→ Task item
Begin the copy at the line containing "Where should I" and end it at the final line of the material below, reproducing each line exactly, without images.
-=-=-
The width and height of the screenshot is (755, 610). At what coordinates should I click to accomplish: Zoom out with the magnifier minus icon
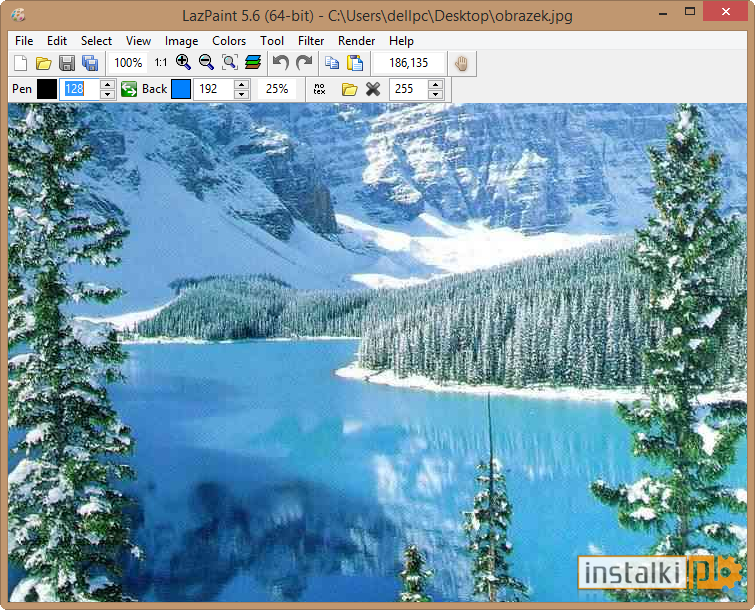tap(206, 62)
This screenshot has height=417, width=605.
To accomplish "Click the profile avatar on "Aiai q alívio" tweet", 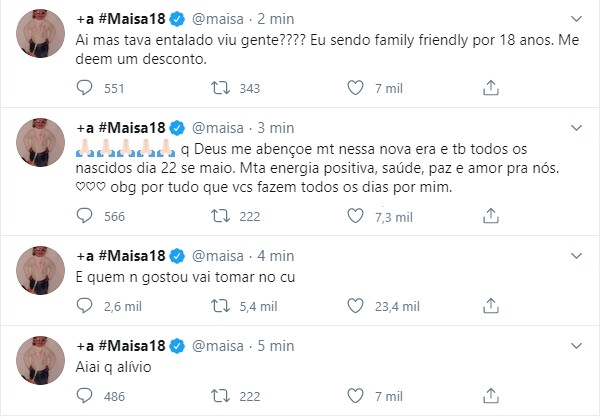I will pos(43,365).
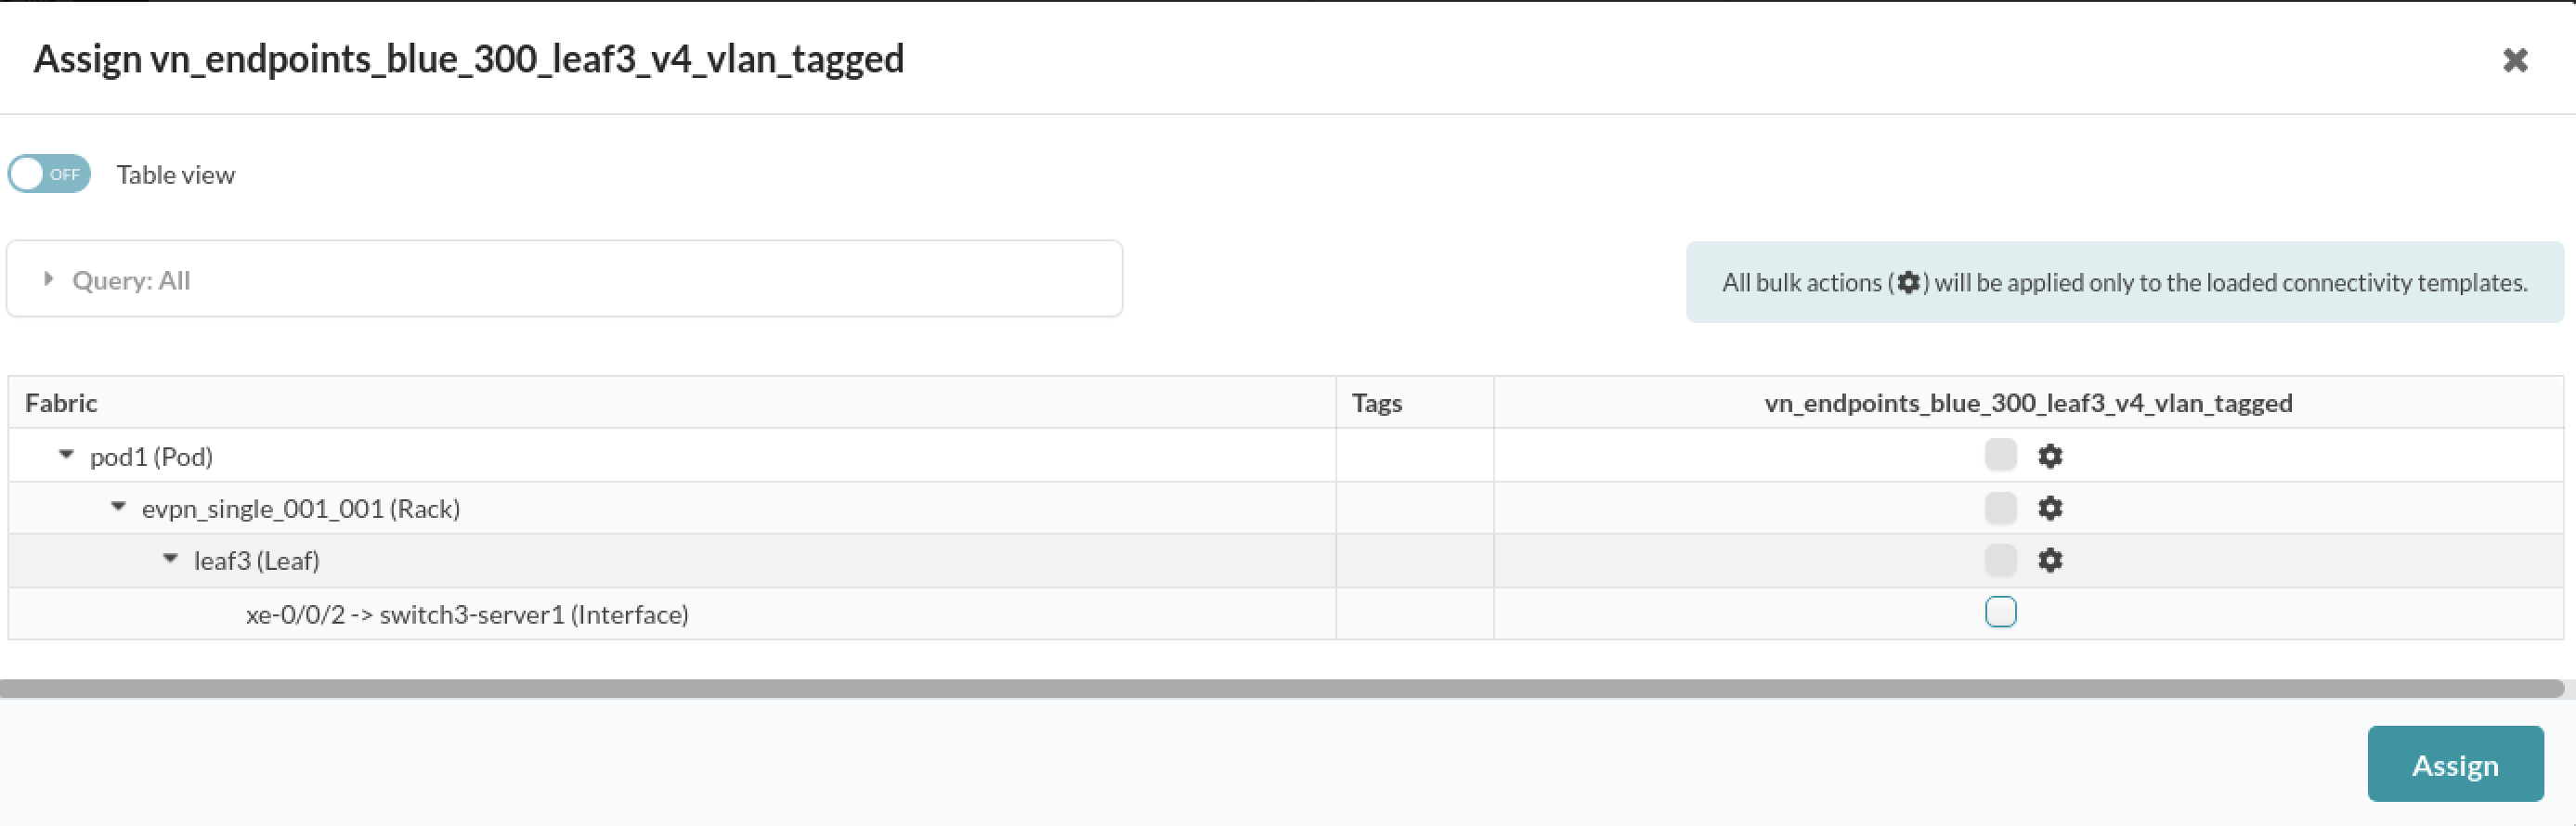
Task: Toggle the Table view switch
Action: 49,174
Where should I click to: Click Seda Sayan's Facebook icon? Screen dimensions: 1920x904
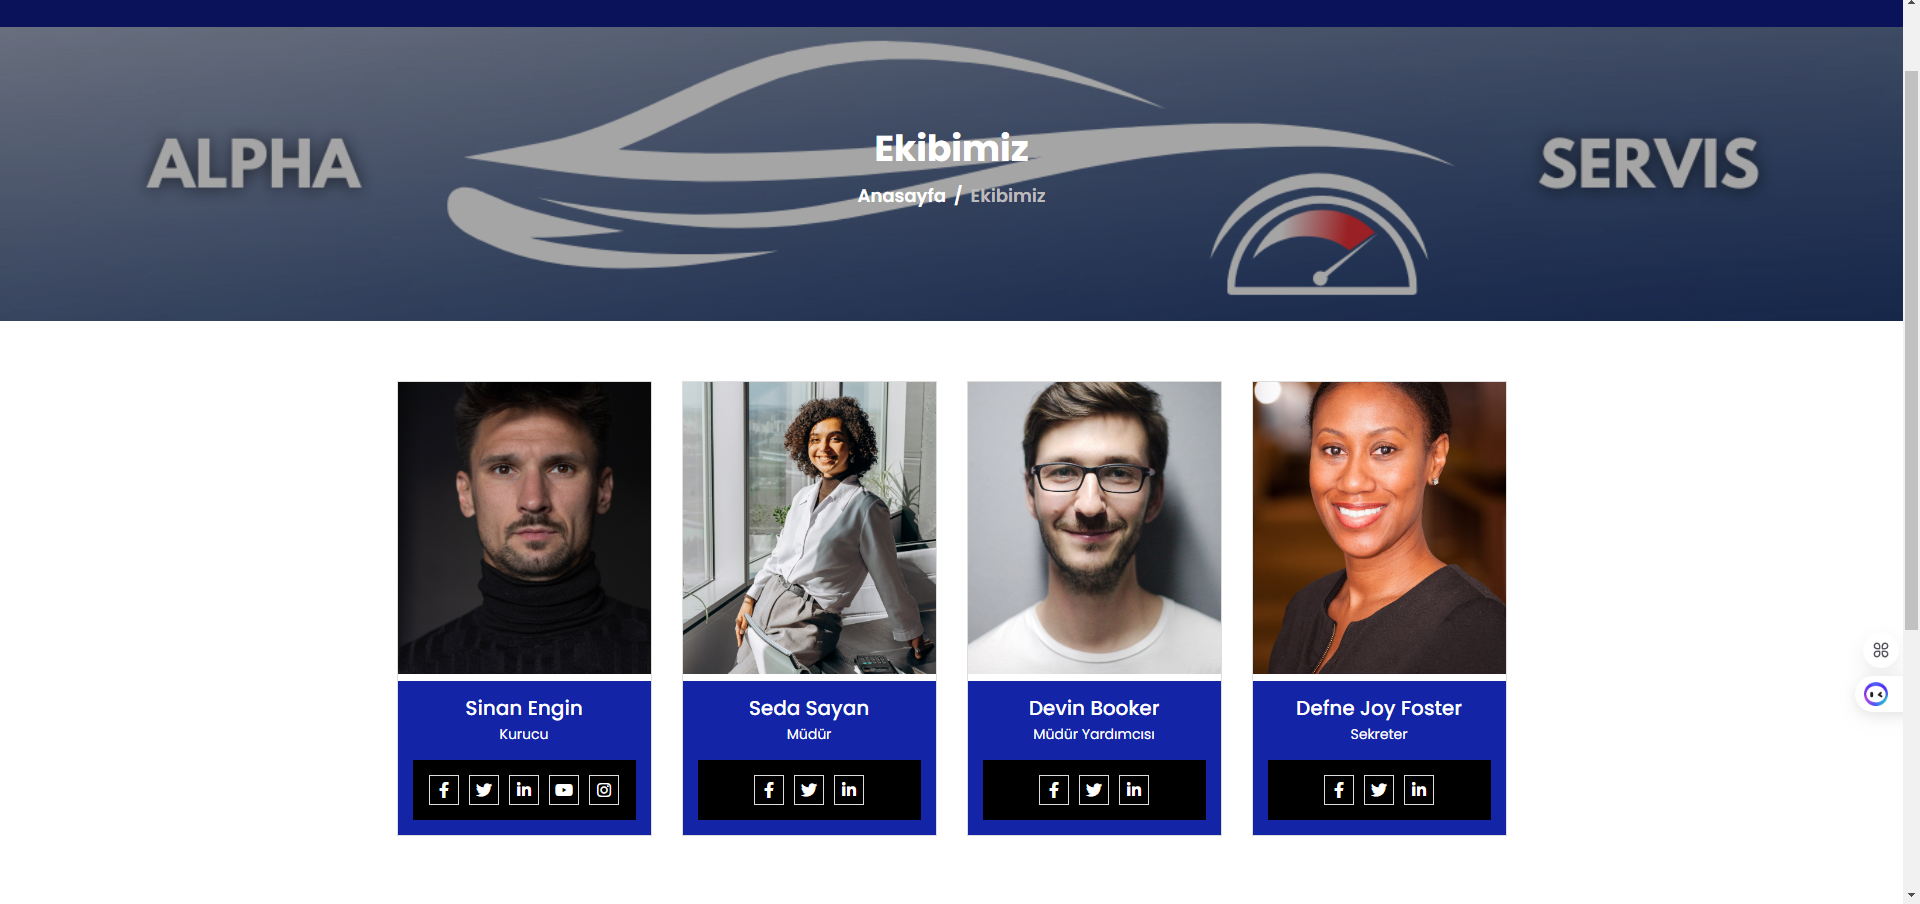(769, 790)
-=-=-
→ Answer to this task
Where should I click to: Click Seda Sayan's Facebook icon? Screen dimensions: 1920x904
(769, 790)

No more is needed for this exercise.